**Указание**
Отредактируйте, пожалуйста, записи ниже: приведите их заново целиком, заменив «Instruction» на «Directive» и ничего больше не меняя.

**Предоставленные записи**
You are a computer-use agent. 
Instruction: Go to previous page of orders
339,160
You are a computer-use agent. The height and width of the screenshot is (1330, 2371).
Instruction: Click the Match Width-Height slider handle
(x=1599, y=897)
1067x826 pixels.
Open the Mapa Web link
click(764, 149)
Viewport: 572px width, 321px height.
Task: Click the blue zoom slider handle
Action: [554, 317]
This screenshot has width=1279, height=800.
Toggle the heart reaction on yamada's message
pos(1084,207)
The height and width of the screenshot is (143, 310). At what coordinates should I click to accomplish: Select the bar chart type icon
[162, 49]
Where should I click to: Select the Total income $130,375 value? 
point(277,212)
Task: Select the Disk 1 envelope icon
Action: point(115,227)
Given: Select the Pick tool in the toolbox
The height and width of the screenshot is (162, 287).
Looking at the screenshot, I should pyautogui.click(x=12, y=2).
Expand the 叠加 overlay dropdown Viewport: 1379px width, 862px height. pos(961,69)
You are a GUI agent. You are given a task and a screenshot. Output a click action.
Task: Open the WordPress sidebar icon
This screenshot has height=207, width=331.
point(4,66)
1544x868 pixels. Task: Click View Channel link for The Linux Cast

**Решение задания**
You are a computer-use agent. 
Directive: Go to previous page of orders
339,160
You are a computer-use agent. The height and width of the screenshot is (1330, 2371).
Directive: Click the Match Width-Height slider handle
(x=1599, y=897)
1067x826 pixels.
Open the Mapa Web link
click(764, 149)
Viewport: 572px width, 321px height.
Task: Click the blue zoom slider handle
Action: [554, 317]
This screenshot has width=1279, height=800.
Toggle the heart reaction on yamada's message
pos(1084,207)
The height and width of the screenshot is (143, 310). At what coordinates should I click to accomplish: Select the bar chart type icon
[162, 49]
Where should I click to: Select the Total income $130,375 value? 
point(277,212)
Task: Select the Disk 1 envelope icon
Action: point(115,227)
Given: Select the Pick tool in the toolbox
The height and width of the screenshot is (162, 287).
Looking at the screenshot, I should pyautogui.click(x=12, y=2).
Expand the 叠加 overlay dropdown Viewport: 1379px width, 862px height. pos(961,69)
You are a GUI agent. You are given a task and a screenshot. Output a click action.
Task: Open the WordPress sidebar icon
This screenshot has height=207, width=331.
point(4,66)
1544x868 pixels. Task: Click View Channel link for The Linux Cast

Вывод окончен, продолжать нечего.